§ **WORK ITEM**: Each line of the listing where the string "size" appears is to be identified and copied.

§ **EXERCISE DATA**:
☆ ☆ ☆

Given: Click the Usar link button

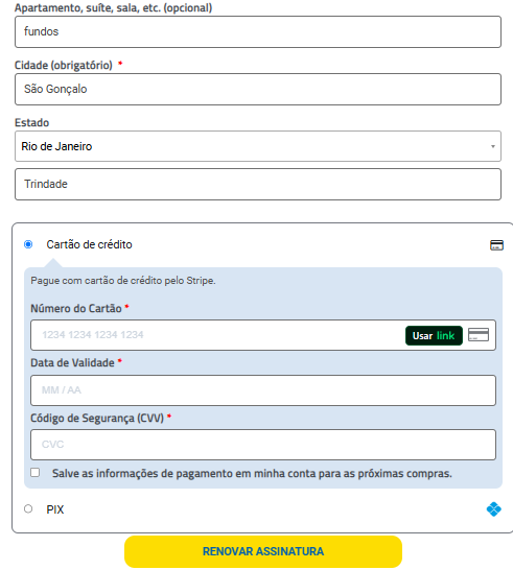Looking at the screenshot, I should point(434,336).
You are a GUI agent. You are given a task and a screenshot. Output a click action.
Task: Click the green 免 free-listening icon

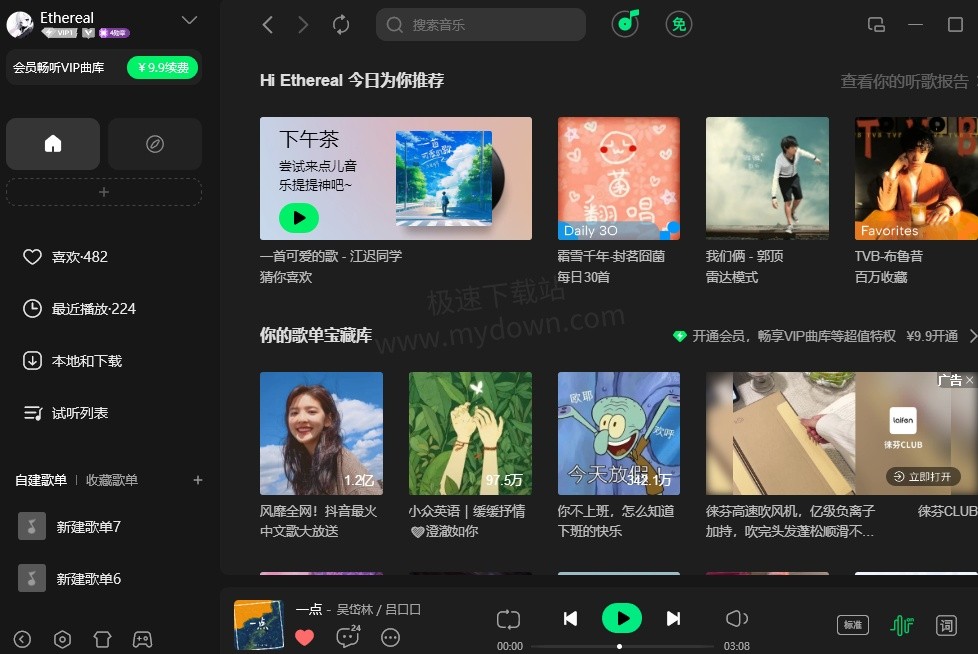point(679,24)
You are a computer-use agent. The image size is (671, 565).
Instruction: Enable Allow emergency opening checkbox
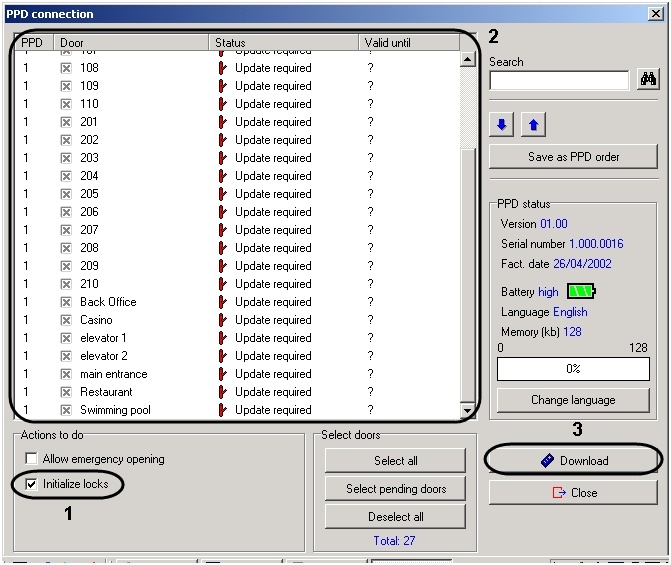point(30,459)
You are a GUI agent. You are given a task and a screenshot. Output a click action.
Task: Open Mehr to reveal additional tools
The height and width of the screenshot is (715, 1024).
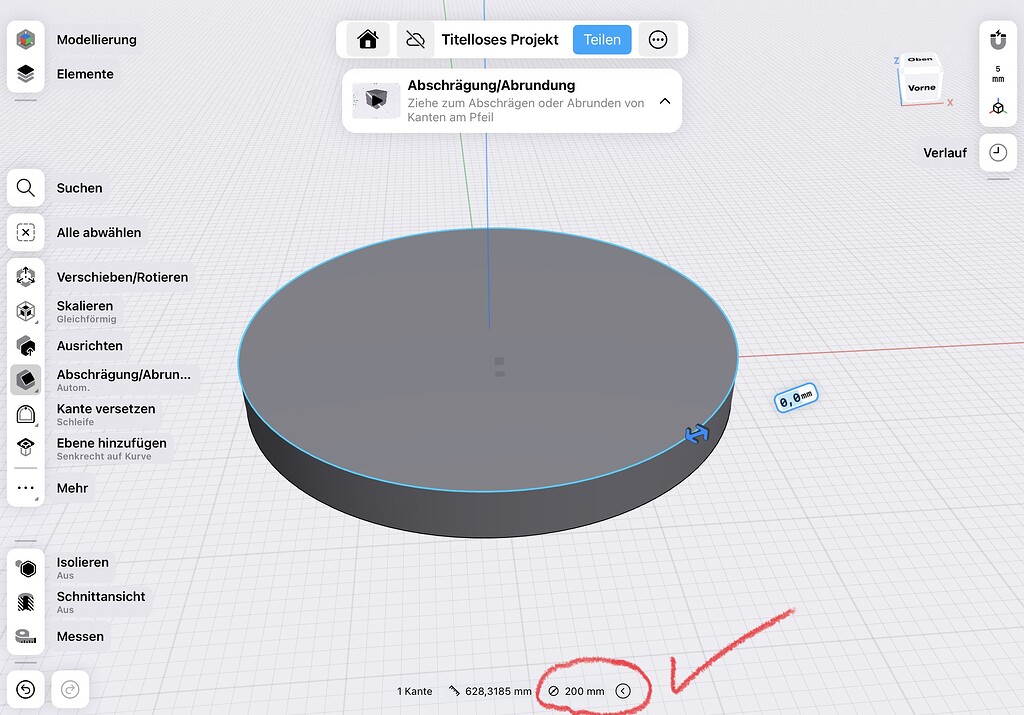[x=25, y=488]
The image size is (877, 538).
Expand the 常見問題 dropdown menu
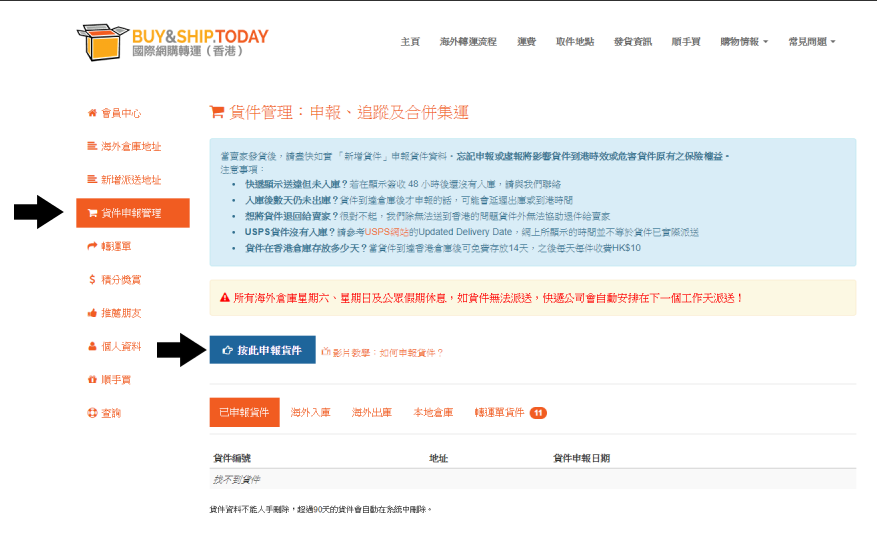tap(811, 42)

☆ ☆ ☆

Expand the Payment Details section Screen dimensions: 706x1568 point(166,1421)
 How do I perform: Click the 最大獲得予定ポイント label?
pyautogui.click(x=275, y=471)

☆ ☆ ☆

§ **WRITTEN ANSWER**:
You are a computer-use agent. The image size is (671, 565).
The image size is (877, 538).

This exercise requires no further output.